Source records
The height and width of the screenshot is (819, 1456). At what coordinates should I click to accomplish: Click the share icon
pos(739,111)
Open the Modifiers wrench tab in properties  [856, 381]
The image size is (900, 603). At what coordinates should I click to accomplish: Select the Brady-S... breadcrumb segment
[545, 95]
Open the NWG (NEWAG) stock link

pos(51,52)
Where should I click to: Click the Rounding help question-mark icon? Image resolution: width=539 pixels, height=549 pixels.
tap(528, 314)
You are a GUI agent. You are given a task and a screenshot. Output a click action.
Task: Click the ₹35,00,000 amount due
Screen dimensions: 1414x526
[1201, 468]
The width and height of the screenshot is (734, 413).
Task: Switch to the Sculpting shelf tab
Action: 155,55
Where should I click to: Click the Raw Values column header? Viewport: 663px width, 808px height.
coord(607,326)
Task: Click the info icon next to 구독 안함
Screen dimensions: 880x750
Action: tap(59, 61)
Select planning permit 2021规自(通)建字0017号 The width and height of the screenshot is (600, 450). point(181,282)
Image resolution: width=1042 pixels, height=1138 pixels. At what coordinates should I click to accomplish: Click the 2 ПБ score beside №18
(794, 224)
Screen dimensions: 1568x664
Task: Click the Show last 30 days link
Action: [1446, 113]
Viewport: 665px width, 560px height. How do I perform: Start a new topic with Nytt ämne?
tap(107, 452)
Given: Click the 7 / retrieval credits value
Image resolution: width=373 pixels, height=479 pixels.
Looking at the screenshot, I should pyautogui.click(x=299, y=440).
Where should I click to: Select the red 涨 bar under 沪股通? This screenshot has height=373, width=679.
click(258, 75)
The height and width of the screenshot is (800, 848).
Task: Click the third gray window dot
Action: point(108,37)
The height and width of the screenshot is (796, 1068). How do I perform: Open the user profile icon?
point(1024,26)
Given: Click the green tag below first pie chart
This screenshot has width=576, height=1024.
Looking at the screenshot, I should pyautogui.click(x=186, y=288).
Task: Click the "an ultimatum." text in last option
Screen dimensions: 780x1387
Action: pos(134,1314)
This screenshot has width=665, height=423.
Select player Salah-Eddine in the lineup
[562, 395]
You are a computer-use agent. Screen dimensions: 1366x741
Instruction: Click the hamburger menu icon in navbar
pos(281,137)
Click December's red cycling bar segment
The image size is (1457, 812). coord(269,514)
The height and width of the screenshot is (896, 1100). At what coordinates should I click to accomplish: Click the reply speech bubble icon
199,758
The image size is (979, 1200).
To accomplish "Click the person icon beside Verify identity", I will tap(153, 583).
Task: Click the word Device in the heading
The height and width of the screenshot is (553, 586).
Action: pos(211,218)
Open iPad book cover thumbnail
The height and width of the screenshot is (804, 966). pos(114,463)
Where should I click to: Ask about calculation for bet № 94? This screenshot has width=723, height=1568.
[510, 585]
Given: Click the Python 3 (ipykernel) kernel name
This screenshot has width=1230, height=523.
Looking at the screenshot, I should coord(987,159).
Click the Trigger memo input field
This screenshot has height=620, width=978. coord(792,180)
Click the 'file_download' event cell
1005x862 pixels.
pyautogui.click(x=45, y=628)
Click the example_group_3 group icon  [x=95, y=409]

- **YOUR OBJECTIVE**
From the entries above, tally the lines that contain the string "agent". Report the total and nothing more.

- **YOUR RESPONSE**
2